ST. PETERSBURG, Fla. — A Whole Foods Grocery Store is set to open its first location in St. Petersburg on 38th Avenue North just off of 4th Street.
The store will open where Suncoast Fitness, Kahwa Coffee, Dollar General and a handful of other businesses currently are located. There are six other full-service grocery stores within a one-mile radius of the location.
The idea has some community leaders fired up and disappointed that another location in South St. Pete, which has been without a grocery store for years, continues to sit vacant, leaving residents in a food desert.
Teresa Thomas and her dog Choo Choo commute nearly every day through the Midtown Tangerine Plaza Shopping Center lot off 22nd Street South in South St. Petersburg. It’s the location where she used to be able to shop at her neighborhood grocery store.
“I miss it. I miss it a lot,” she said with a sigh.
Without transportation, she’s now forced to shop at gas stations and dollar stores, where there is no access to fresh produce, meat and other essential health food items.
“There’s no healthy food. I’m a diabetic. No access to health food or anything like that,” she explained.
Her only option is to take a bus to the Walmart Supercenter on 34th Street South, which she says she is wary of during the COVID-19 pandemic.
Her previous grocery store in Tangerine Plaza used to be a Sweetbay, then a Walmart Neighborhood Market. Now, it’s been vacant for four years, despite the city of St. Petersburg taking over ownership of the site.
“I’m disappointed that it’s been closed for four years. I think it’s time the city takes action on this,” Wendy Wesley, a dietician and nutritionist said.
Wesley got involved several years ago in writing articles about the food desert after seeing her patients’ health decline rapidly once the store closed its doors.
“I had patient after patient after patient who said I know how to eat to manage my diabetes, renal failure and cardiac disease, but the food just doesn’t exist in my community,” she explained.
At the Tangerine Plaza location, there isn’t a single full-service grocery store within a 42 square block radius. Many in the area don’t have reliable transportation.
Meanwhile, the new Whole Foods location on 38th Avenue North is surrounded by fresh food options. Six full-service grocery stores are within a one-mile radius including two Publix Stores, a Winn Dixie, a Trader Joe’s, a Fresh Market, a Whole Foods and Rollin’ Oats Market and Cafe.
Alan DeLisle in the City of St. Petersburg’s Development Administration office says the South St. Pete site has been challenging for attracting developers after two failed grocery store attempts, however, he believes they are on the right path. The city is now in talks with a developer to bring a smaller grocery store to the location and make it into a mixed-use project with affordable housing.
“I think we’re making some progress and we’re hopeful. We still have a ways to go, but we are having very good discussions and the developer is trying very hard,” he elaborated.
For Thomas and her health, she says it can’t happen soon enough.

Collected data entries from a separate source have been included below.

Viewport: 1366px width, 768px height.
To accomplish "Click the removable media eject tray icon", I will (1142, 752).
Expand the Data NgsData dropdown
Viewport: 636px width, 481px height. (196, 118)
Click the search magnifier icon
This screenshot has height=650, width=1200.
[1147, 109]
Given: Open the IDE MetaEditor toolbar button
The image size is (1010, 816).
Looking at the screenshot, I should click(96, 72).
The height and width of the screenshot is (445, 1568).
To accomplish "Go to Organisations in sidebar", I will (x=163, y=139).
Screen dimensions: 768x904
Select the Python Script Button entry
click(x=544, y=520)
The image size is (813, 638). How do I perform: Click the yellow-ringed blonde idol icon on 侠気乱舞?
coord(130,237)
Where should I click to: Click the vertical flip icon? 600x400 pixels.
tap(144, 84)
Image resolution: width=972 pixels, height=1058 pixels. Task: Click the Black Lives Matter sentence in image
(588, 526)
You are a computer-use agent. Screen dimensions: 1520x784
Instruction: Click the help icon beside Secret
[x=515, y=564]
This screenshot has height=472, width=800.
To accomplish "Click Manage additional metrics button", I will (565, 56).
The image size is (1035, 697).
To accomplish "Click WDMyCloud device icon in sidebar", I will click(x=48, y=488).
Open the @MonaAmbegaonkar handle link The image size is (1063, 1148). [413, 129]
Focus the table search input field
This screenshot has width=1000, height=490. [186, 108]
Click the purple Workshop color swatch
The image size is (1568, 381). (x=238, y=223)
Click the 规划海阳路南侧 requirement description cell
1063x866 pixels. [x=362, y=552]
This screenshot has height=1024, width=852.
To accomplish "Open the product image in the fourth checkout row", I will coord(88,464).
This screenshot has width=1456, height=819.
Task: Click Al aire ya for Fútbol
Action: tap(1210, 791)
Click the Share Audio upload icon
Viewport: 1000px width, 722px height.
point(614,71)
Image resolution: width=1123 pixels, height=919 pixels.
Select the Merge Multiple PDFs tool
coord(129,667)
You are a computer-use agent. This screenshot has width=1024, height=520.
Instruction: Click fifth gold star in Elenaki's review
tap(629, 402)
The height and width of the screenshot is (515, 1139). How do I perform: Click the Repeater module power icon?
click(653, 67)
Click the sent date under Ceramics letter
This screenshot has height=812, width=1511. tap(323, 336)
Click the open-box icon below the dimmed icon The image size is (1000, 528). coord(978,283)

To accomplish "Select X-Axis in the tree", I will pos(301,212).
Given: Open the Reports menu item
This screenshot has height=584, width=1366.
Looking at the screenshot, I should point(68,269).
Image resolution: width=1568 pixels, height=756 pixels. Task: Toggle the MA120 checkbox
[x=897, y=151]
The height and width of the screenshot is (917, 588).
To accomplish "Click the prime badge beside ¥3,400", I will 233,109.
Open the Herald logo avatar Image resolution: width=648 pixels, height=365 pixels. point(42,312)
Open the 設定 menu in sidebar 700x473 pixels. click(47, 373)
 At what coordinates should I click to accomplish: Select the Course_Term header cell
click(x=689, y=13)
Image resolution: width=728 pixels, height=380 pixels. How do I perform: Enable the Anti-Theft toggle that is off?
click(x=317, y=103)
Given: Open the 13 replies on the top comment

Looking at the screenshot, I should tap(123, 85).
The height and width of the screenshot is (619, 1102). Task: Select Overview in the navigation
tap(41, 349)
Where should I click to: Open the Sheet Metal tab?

“Let’s get a grocery store here. We need one badly,” she said with a sigh.
Wesley agrees.
“I’m disappointed. I never expected when I first started writing about food insecurity and Tangerine Plaza two and a half years ago and really started looking into this issue, that here we would be March 2021 and this store would still be empty," Wesley said.
The city confirmed in June 2021 that they're still working with Sugar Hill, LLC to develop the plaza. Nothing is set in stone at this time.